Why would it insert it at a random location? It inserts it in place of '|'. You may not have boundaries but the text is tokenized anyways

github-actions[bot] commented 1 month ago

This issue has been automatically marked as stale because it has not had recent activity. If you think this still needs to be addressed please comment on this thread.

Please note that issues that do not follow the contributing guidelines are likely to be ignored.

tshmak commented 1 month ago

I guess I had a misconception about huggingface tokenizers. It seems in general, these tokenizers are themselves neural networks and their outputs may be somewhat unpredictable.

ArthurZucker commented 4 weeks ago

No no, they are not. You sometimes have dropout, but in this specific case I was mentioning that the unk token is not place at random positions at all! It is placed instead of '|' which is not part of the vocab

tshmak commented 3 weeks ago

But how does it determine where to insert the '|'? The output here,

ɡ ei2 j a4 n [UNK] ɡ eɜ p anɡ4 j au5 t aaɜ n [UNK] z o2 j a1 t [UNK] h au2 h eiɜ

does not make sense. If the "words" here correspond to chinese characters, then the word boundaries should be as follows:

ɡ ei2 | j a4 n | ɡ eɜ | p anɡ4 | j au5 | t aaɜ n | z o2 | j a1 t | h au2 | h eiɜ

So I suspect there must be a network of some kind (wrongly trained) that outputs these boundaries at the wrong locations, which appear somewhat random to me.
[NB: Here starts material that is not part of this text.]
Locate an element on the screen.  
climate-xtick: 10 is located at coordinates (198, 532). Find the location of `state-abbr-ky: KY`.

Actually to give a bit more context, these phones here are sub-units of jyutping, which are like the pinyins for Mandarin Chinese, except it's for Cantonese Chinese. There's no reason to expect the transformers Wav2Vec2CTCTokenizer to have been pretrained on Cantonese jyutping, so it's not surprising it got it wrong.
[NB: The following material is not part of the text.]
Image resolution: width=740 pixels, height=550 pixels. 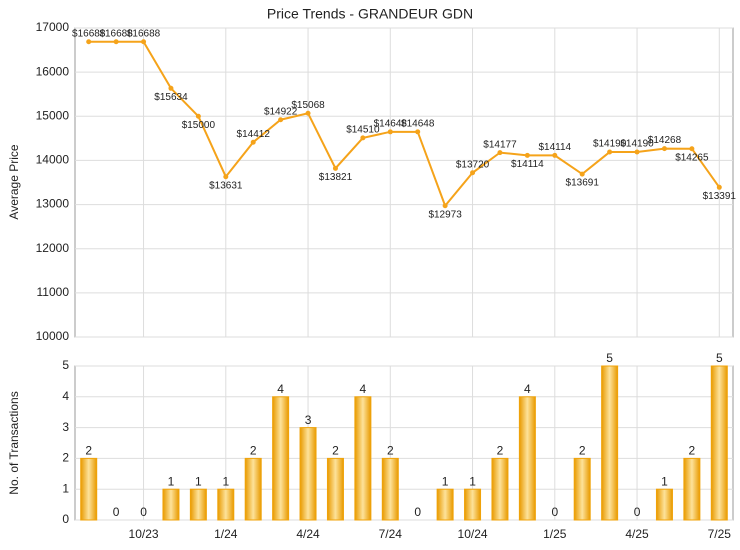 I want to click on x-tick-label: 7/24, so click(x=391, y=534).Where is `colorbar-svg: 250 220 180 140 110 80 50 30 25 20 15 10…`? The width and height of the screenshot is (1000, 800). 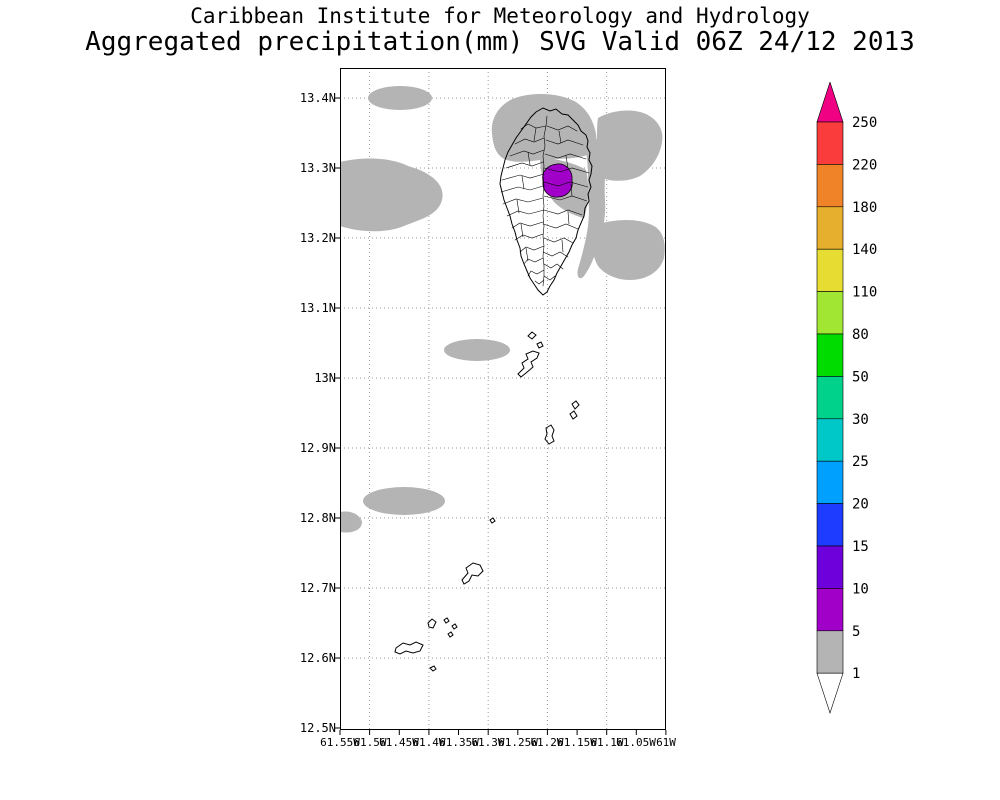
colorbar-svg: 250 220 180 140 110 80 50 30 25 20 15 10… is located at coordinates (846, 398).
I suspect then, that Wav2Vec2CTCTokenizer was pretrained on English data, or perhaps even multi-lingual data. And because these Cantonese phones are not part of the training data, it parses it in an apparently random way. I just made some tests:

text = "應中共中央政治局委員兼外長王毅邀請,南韓外長趙兌烈將於下星期一至星期星期二訪華。" # Chinese characters 
print(''.join(tokenizer.tokenize(text)))
text = "This is a good day. Let's go picnic!" # English
print(''.join(tokenizer.tokenize(text)))

The tokenizer correctly inserts the word boundaries for English:

"This|is|a|good|day.|Let's|go|picnic!"

And for Chinese, it correctly leaves out the word boundaries:

'應中共中央政治局委員兼外長王毅邀請,南韓外長趙兌烈將於下星期一至星期星期二訪華。'

So I think the conclusion of the matter is, Wav2Vec2CTCTokenizer is not designed for arbitrary sequences/languages (e.g. jyutping phones).